As this study focused on a quantitative dataset, we do not have access to data on consumer motivations and knowledge with regard to each of the food groups consumed. Behavioural insights are useful to inform interventions and policy (Bauer & Reisch, 2019). Other studies have examined how consumers appraise and perceive foods, for example how they use nutritional tables on food labels (Souiden et al., 2013; Visschers et al., 2013), or the attention they pay to price when purchasing food (Maciewjewski et al., 2021). Research has indicated evidence that healthier foods are significantly more expensive than less healthy, energy-dense foods (Kenny et al., 2018).

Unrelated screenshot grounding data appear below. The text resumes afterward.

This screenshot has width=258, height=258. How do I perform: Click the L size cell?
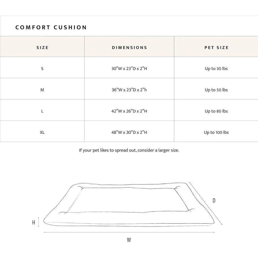[42, 111]
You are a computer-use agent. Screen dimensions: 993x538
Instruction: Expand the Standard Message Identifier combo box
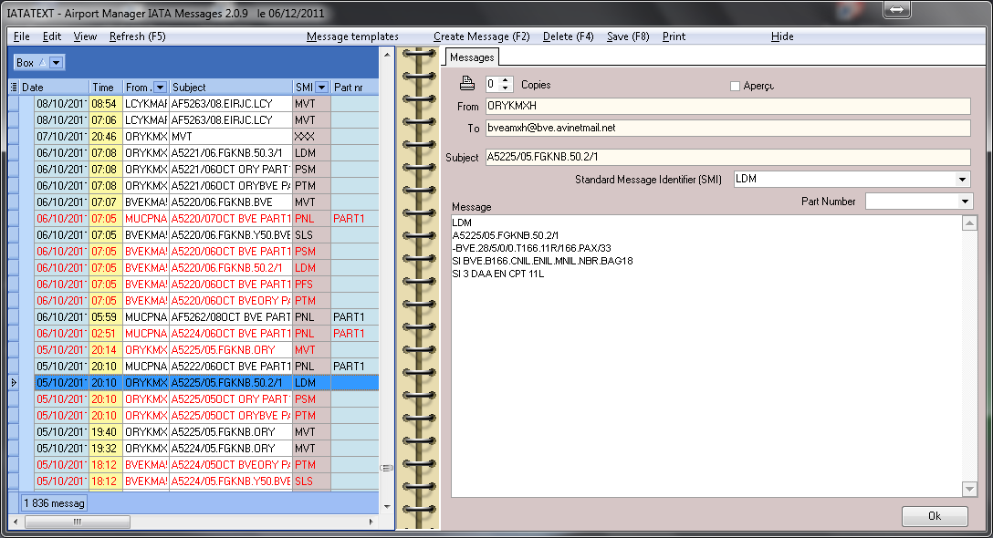(x=962, y=180)
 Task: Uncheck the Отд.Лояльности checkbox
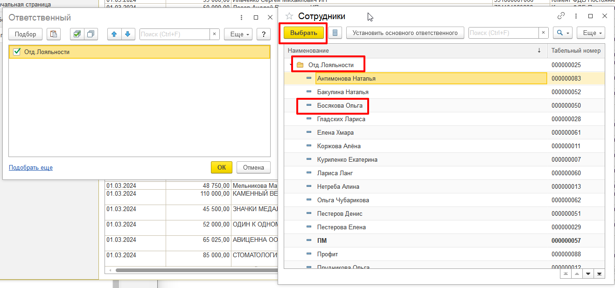(18, 52)
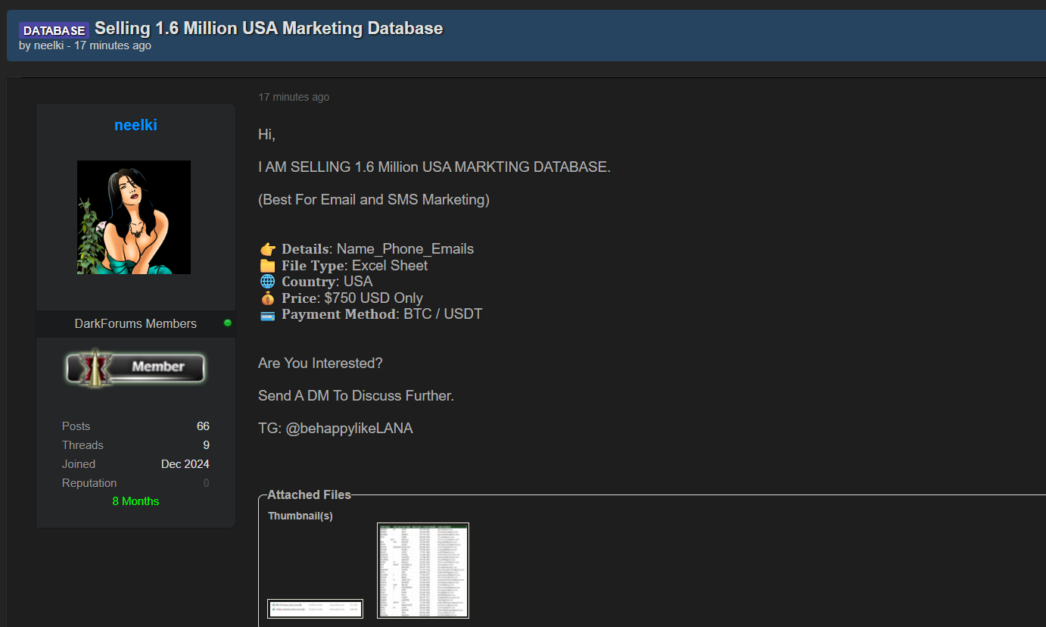Click the pointing hand emoji beside Details

[268, 249]
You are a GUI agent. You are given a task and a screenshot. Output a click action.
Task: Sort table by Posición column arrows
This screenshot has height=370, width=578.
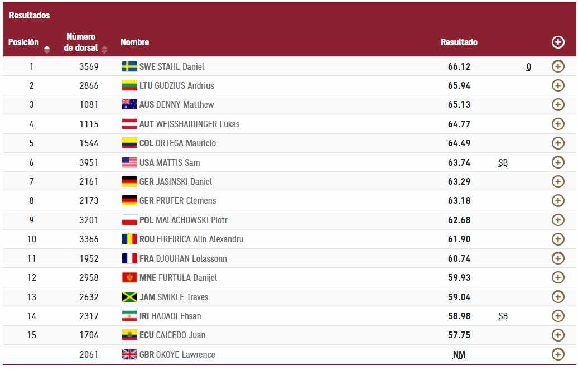click(47, 50)
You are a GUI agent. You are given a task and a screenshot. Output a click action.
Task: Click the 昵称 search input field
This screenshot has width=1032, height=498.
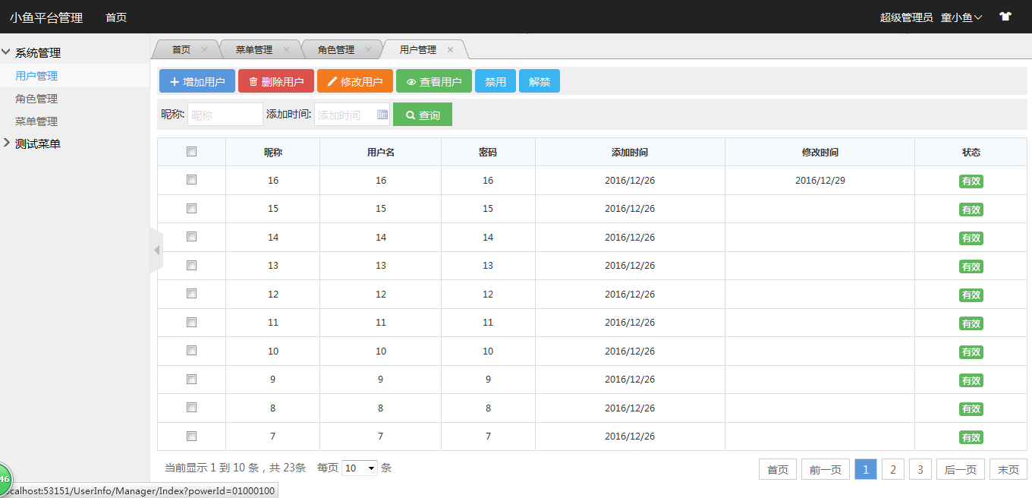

The actual or perceived higher cost of healthier foods can be a barrier that prevents some consumers from achieving a diet that aligns with health recommendations, and this barrier can be particularly intractable for low-income consumers (Kenny et al., 2018). Further research could therefore examine consumer motivations and knowledge regarding consumption of these marker food groups to provide a deeper perspective into why the identified consumer typologies make the choices they do: For example, are there commonalities among typologies with regard to either physical or financial accessibility to certain food groups; are food typologies explained by cost, health, cooking skill or time motivations. More precise suggestions could then be made for targeted interventions among each of the household typologies (Visschers et al., 2013).

Conclusion

In conclusion, this study presents a method to examine population adherence to dietary guidelines, segmenting the population into ‘household typologies’ according to their frequency of ‘marker’ food groups. This method can be used to inform targeted communications and interventions. Findings provide insight into household typologies in Northern Ireland and associated demographic characteristics of these typologies. Findings rationalise further promotion of behavioural change towards decreasing consumption of less healthy food groups, and promotion of the links between healthy food group consumption and good health. It is suggested that inclusion of meat (in addition to, or as opposed to, processed meat) and dairy as marker food groups would allow for comparison with other government guidelines relating to health and would further allow for potential monitoring of the environmental impact of diets (and monitoring of related current/future targets to change dietary patterns towards inclusion of more sustainable protein alternatives). Further research to identify motivations and knowledge with regard to each of the food groups consumed is recommended, to inform more targeted interventions.